GW Also in 1985, you toured with Slayer and Exodus in the U.S. The New York City concert was filmed and released as a home video called The Ultimate Revenge, a now out of print VHS tape that was many fans’ introduction to these three seminal bands in a live setting. Why is the Venom performance on that video from a U.K. performance instead of the night The Ultimate Revenge was shot?
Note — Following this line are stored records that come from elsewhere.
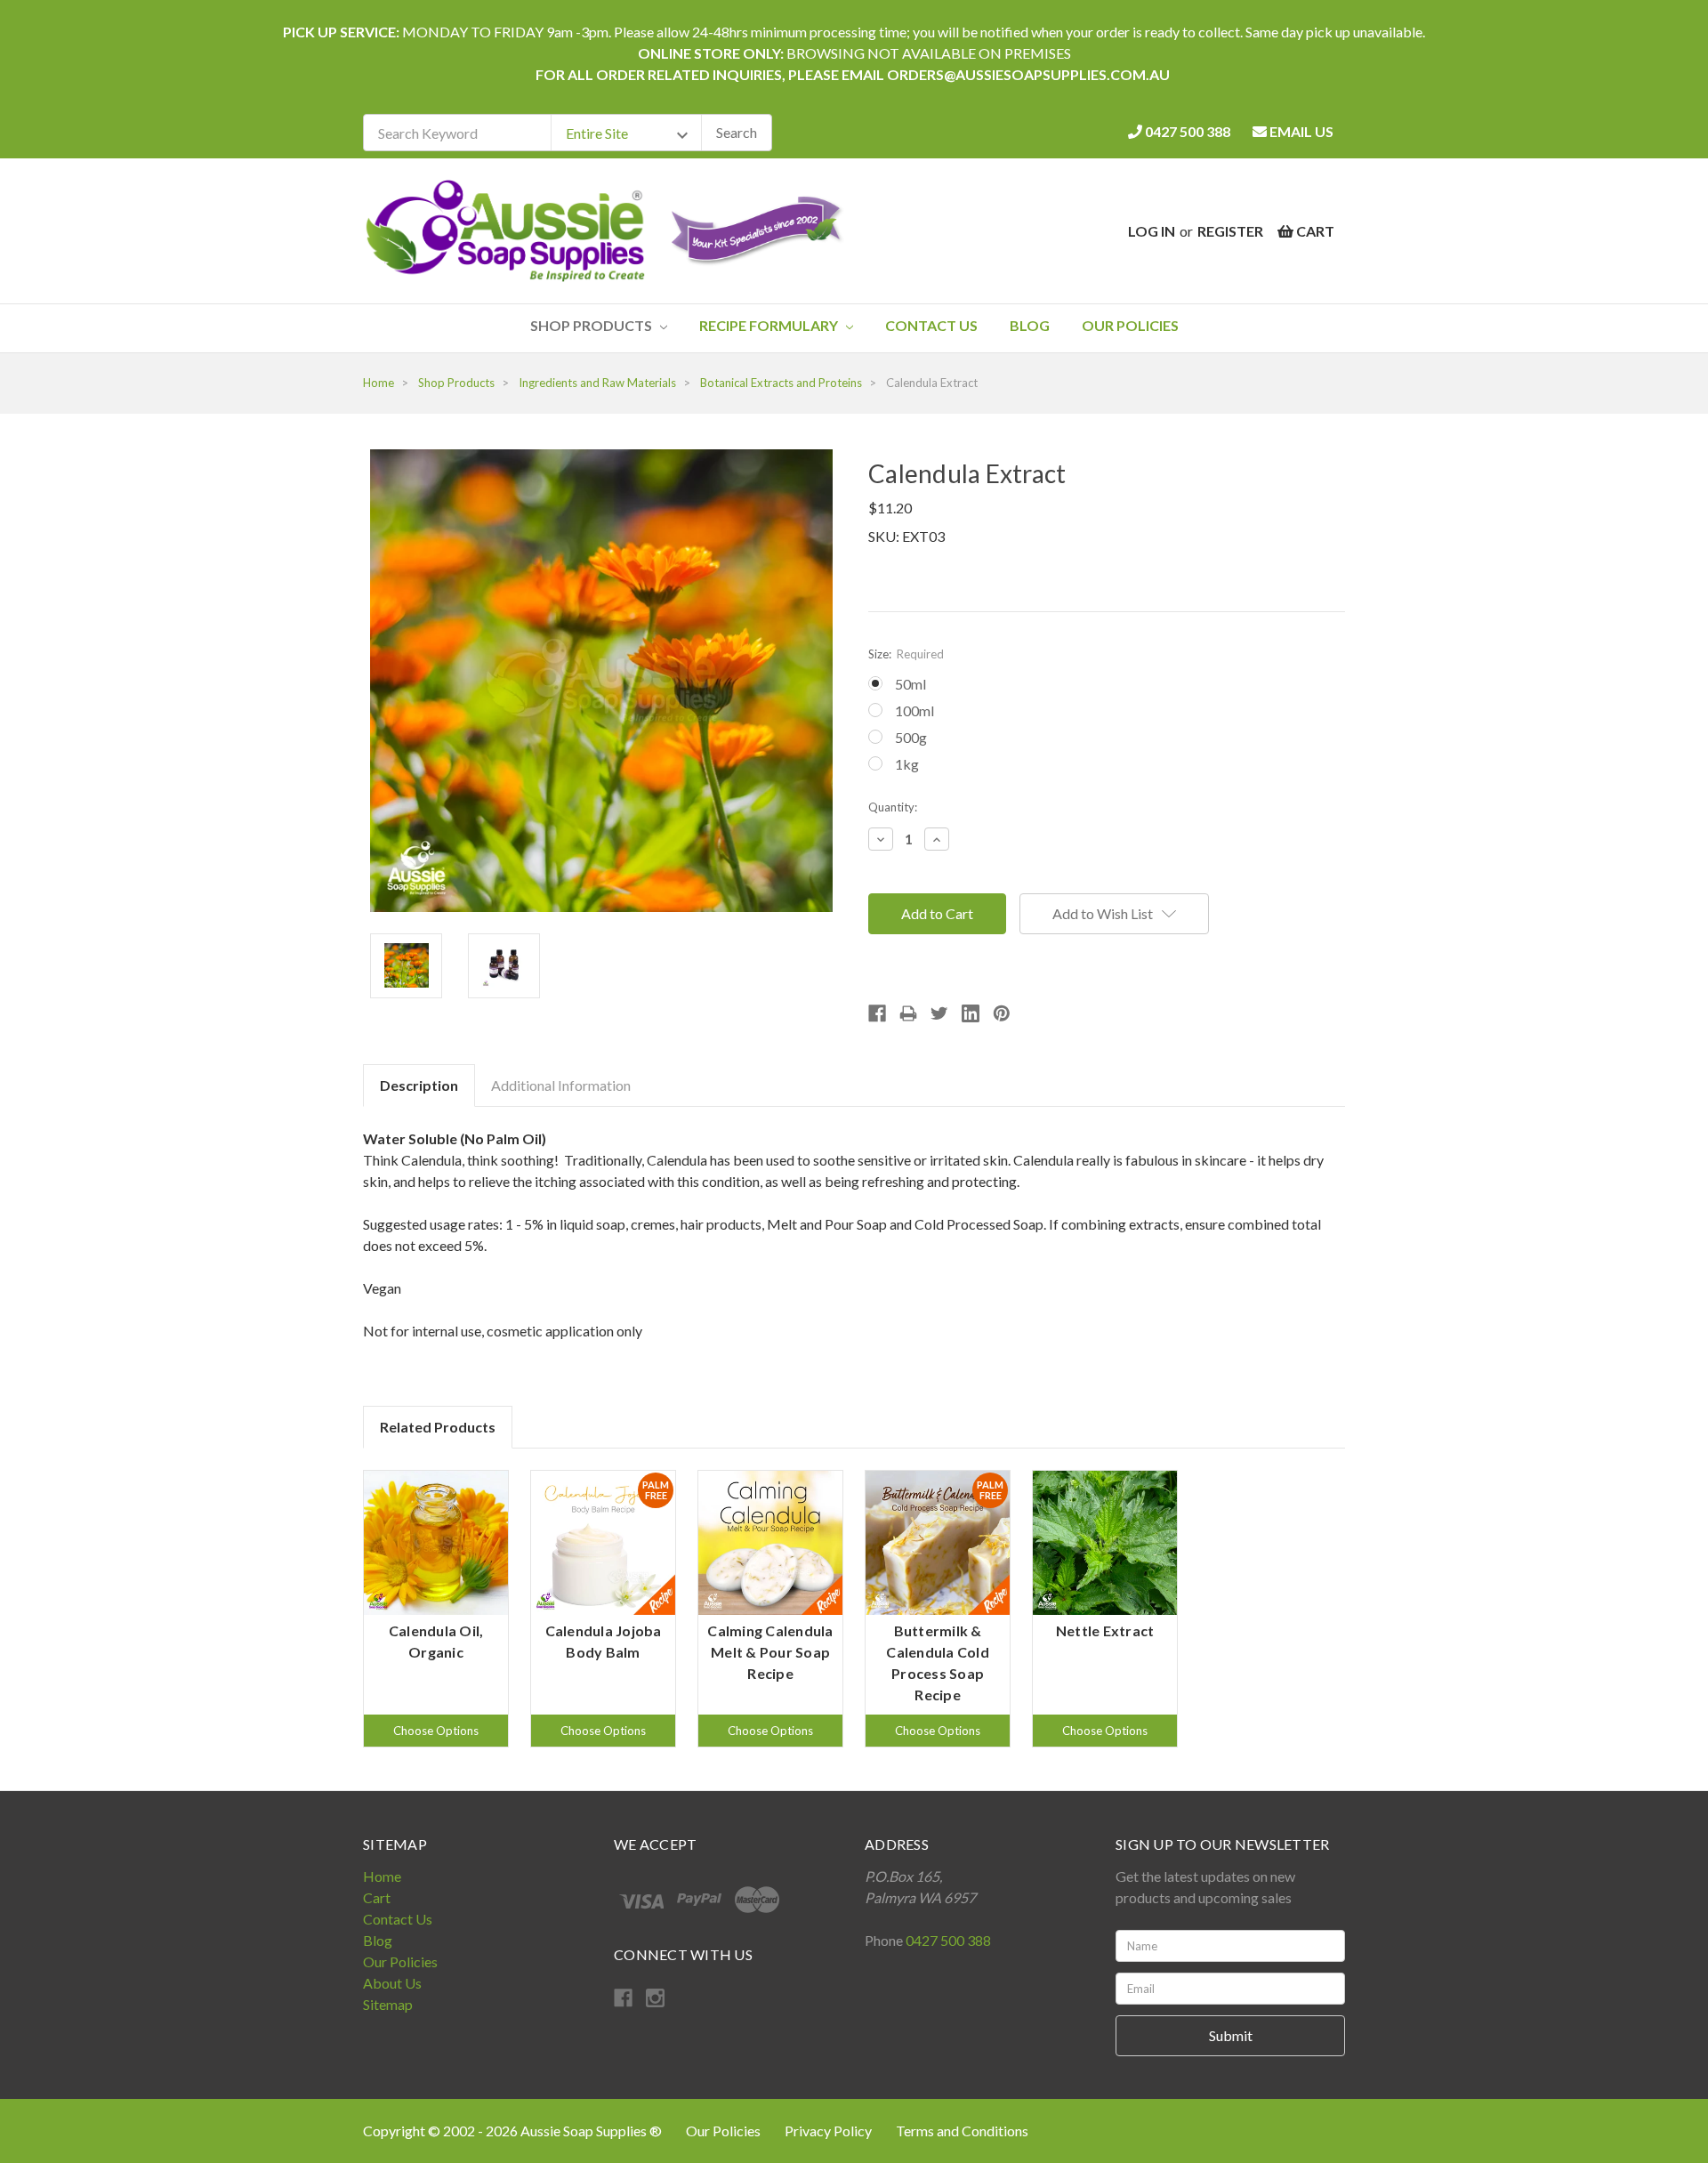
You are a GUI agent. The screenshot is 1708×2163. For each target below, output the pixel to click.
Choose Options (436, 1730)
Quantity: (892, 807)
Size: (906, 654)
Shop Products (592, 325)
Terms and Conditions (962, 2130)
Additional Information (561, 1085)
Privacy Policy (829, 2130)
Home (382, 1876)
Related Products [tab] (437, 1426)
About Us (392, 1982)
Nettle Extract (1105, 1630)
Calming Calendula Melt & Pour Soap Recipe (770, 1652)
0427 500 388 (1186, 131)
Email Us (1300, 131)
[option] (436, 1608)
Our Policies (1130, 325)
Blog (1030, 325)
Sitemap (388, 2004)
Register (1230, 230)
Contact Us (931, 325)
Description (419, 1085)
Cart (377, 1897)
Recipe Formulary (770, 325)
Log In (1151, 230)
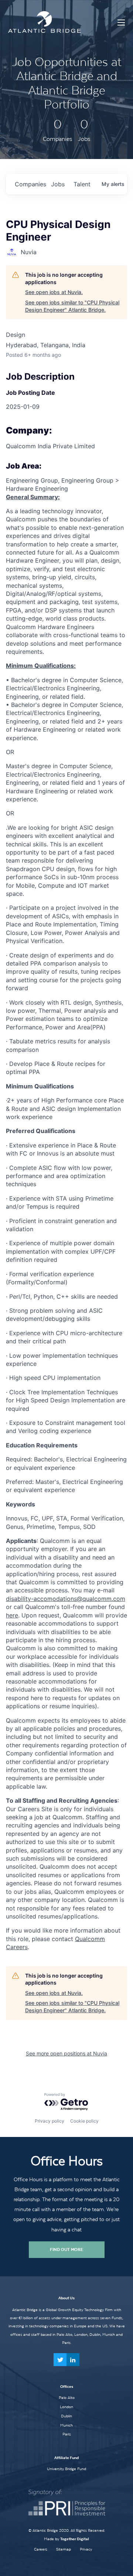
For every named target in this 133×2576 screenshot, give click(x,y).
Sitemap (63, 2549)
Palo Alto (67, 2397)
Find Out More (66, 2249)
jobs (58, 184)
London (66, 2406)
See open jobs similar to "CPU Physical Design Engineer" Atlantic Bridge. (72, 306)
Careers (40, 2549)
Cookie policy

CRONOS We were sitting backstage at Studio 54 in New York City, and all of a sudden the video guys from Combat Records came back and said how they were planning to shoot the show. And we asked them to see a contract, and they were like “What contract?” “The contract where we get paid,” we said. They just hemmed and hawed and said they had the right to film the band, and no one seemed to have the balls to be able to stop them, so I took an axe off the wall that was next to a fire extinguisher and severed their cables right before we went on. So they couldn’t film us. It was amazing to me that these guys were all prepared to film us, to have Venom footage that no one else would have and would sell it for the next 20 or 30 years, and yet they weren’t in way going to make a deal with us. One of the things we found out early on was that, in this business, if you let somebody rip you off, then it’s a free for all. And you just didn’t do that to Venom.

GW You’ve spoken out about the 1993 “Norwegian black metal” murder of Mayhem’s Aarseth by Burzum’s Count Grishnackh — an incident that saw Venom’s name back in the press being cited as an influence on these bands and the various murders, suicides, and church burnings that brought their scene worldwide attention.
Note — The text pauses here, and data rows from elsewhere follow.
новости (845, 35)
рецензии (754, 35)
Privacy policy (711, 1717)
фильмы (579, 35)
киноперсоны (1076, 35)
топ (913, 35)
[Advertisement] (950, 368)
CRONOS Look, civilized creatures on this planet who have all gone to school and learned about society should know the difference between burning churches and fantasy. We are entertainers first and foremost — if I wanted to be a murderer or a Satanist, I’d do that full time instead of playing songs for a living. And if the guy in Norway wants to blame Venom for what he did, that’s entirely up to him — but I think he should blame himself.

GW It must make you proud when you think about how black metal is still thriving today — still going strong from what you, Mantas and Abaddon created 25 years ago.
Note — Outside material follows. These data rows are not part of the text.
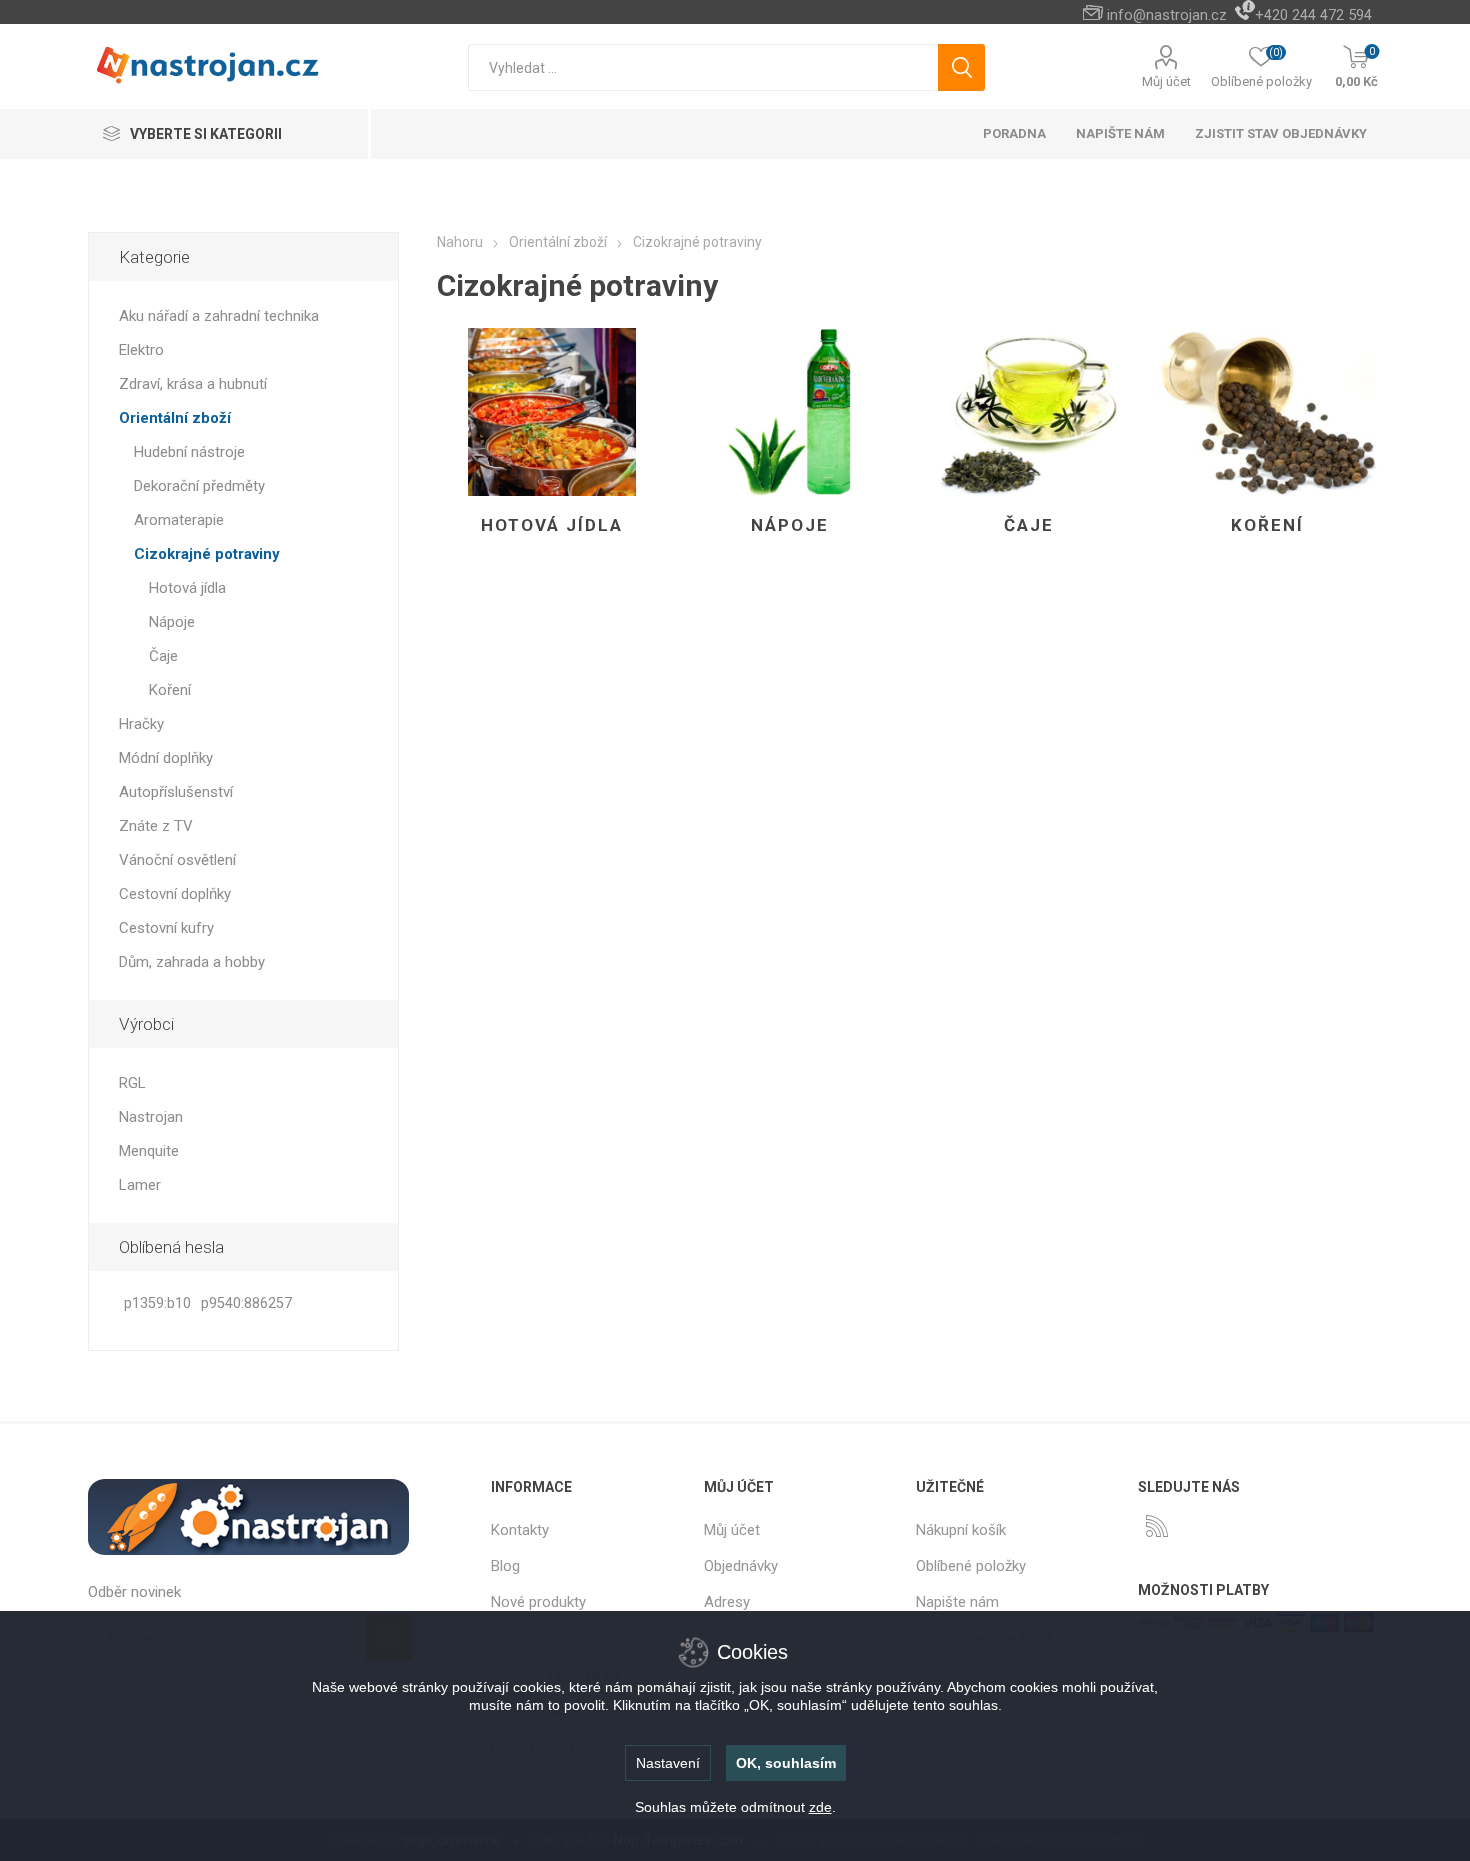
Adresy (727, 1602)
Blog (505, 1566)
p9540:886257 (246, 1303)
CRONOS It’s a massive scene now, and I really enjoy it. It’s always nice to hear that we came up with the phrase “black metal,” but I get a lot more pride from seeing just how much metal is out there now. I mean, a long time ago I had an idea for a band, and I thought that idea was only mine and the two guys I was with. But when I realized that there are so many millions of people around the world who also like that style of music, well, that’s just the most amazing thing in the world to me.